Guilford County Commissioners Slash Parking Requirements for Multi-Family Housing
Guilford County scrapped its one-size-fits-all parking rule, cutting required spaces for one-bedroom apartments to 1.25, down from nearly two per unit.

For years, a developer building a one-bedroom apartment in Guilford County faced the same parking mandate as one building a three-bedroom unit: close to two spaces per unit, plus visitor parking. The Guilford County Board of Commissioners voted unanimously on April 2 to end that arrangement, replacing it with a tiered system that ties parking requirements directly to unit size.
Under the revised Unified Development Ordinance, three-bedroom and larger units must still provide two parking spaces. But two-bedroom units now require only 1.5 spaces, and one-bedroom units drop to 1.25. The change applies to new multi-family developments and townhomes across unincorporated Guilford County wherever county zoning governs.

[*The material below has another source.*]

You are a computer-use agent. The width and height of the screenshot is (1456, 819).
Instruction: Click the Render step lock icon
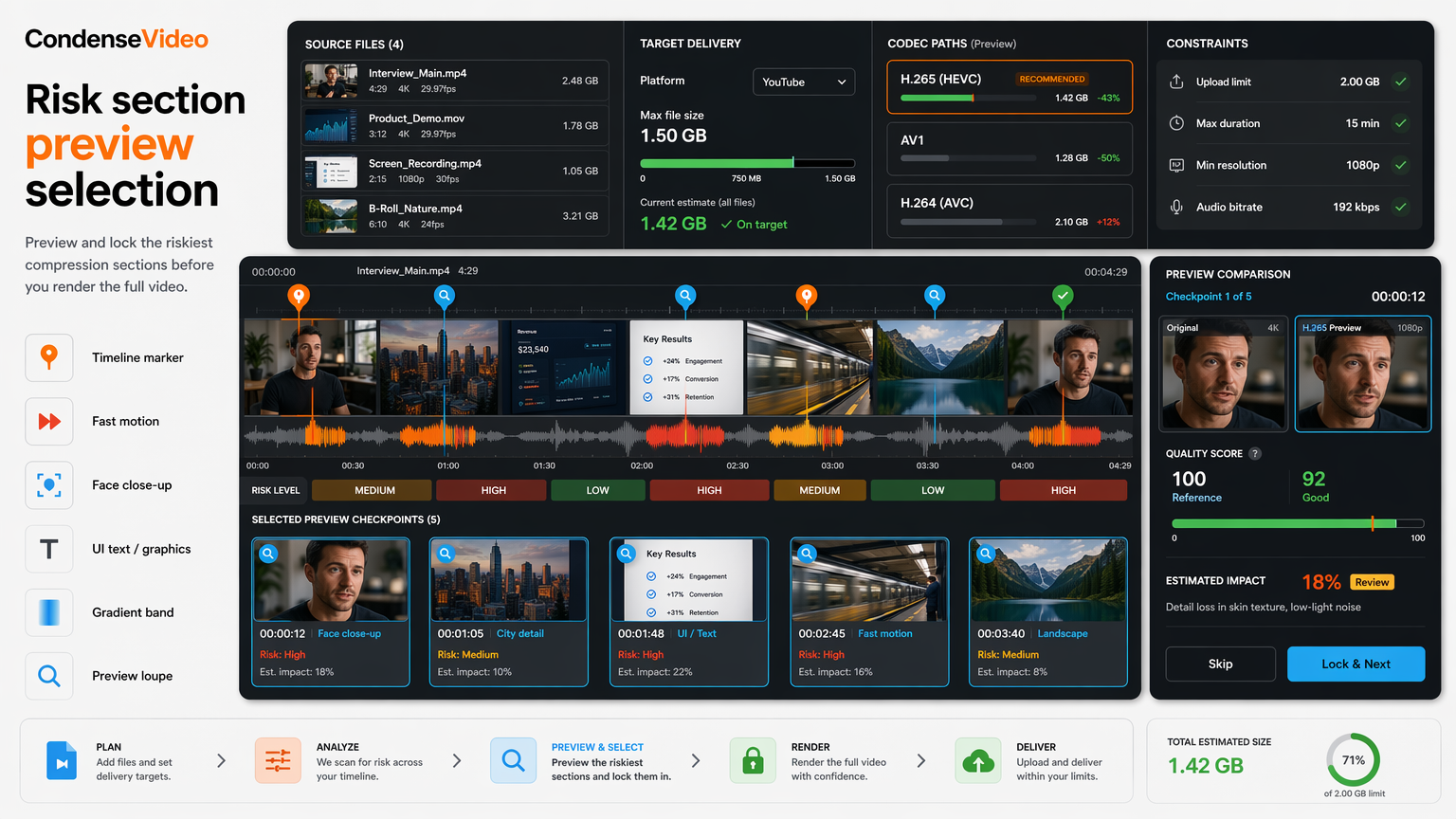(753, 760)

County planning staff framed the amendment as part of a broader package of ordinance updates designed to modernize development rules and spur housing production as job growth and rental demand climb across the Triad. The logic behind tiering parking to bedroom count is straightforward: smaller units typically house fewer cars, and forcing developers to build excess asphalt raises both construction costs and the price of the land needed to accommodate it. Large surface parking lots also consume acreage that could otherwise hold additional units.
Supporters, including housing developers and affordable-housing advocates, argued that the old standard created a financial drag on projects, particularly those targeting smaller, more affordable units. Critics and some residents countered that reducing parking minimums transfers the pressure elsewhere, specifically onto neighborhood streets in areas where curb space is already scarce and public transit options are limited. Those concerns are not without precedent: reduced parking floors in other metro areas have generated spillover conflicts when transit investments lagged behind residential density.

The board made one additional change at the same meeting, removing a cap on how many times a developer may refile a rezoning request for the same property within a single meeting cycle. That procedural adjustment gives applicants more flexibility to revise and resubmit applications without waiting out a full review period, though it could also increase the volume of rezoning cases planning staff must process.
County planning staff said they will monitor development activity and parking outcomes under the new rules, with the option to recommend follow-up adjustments if real-world projects expose unintended effects. What those projects reveal over the next few years will serve as a practical test of whether scaled parking requirements, without parallel investment in sidewalks, transit, and bike infrastructure, can deliver the housing density Guilford County is seeking without straining its existing neighborhoods.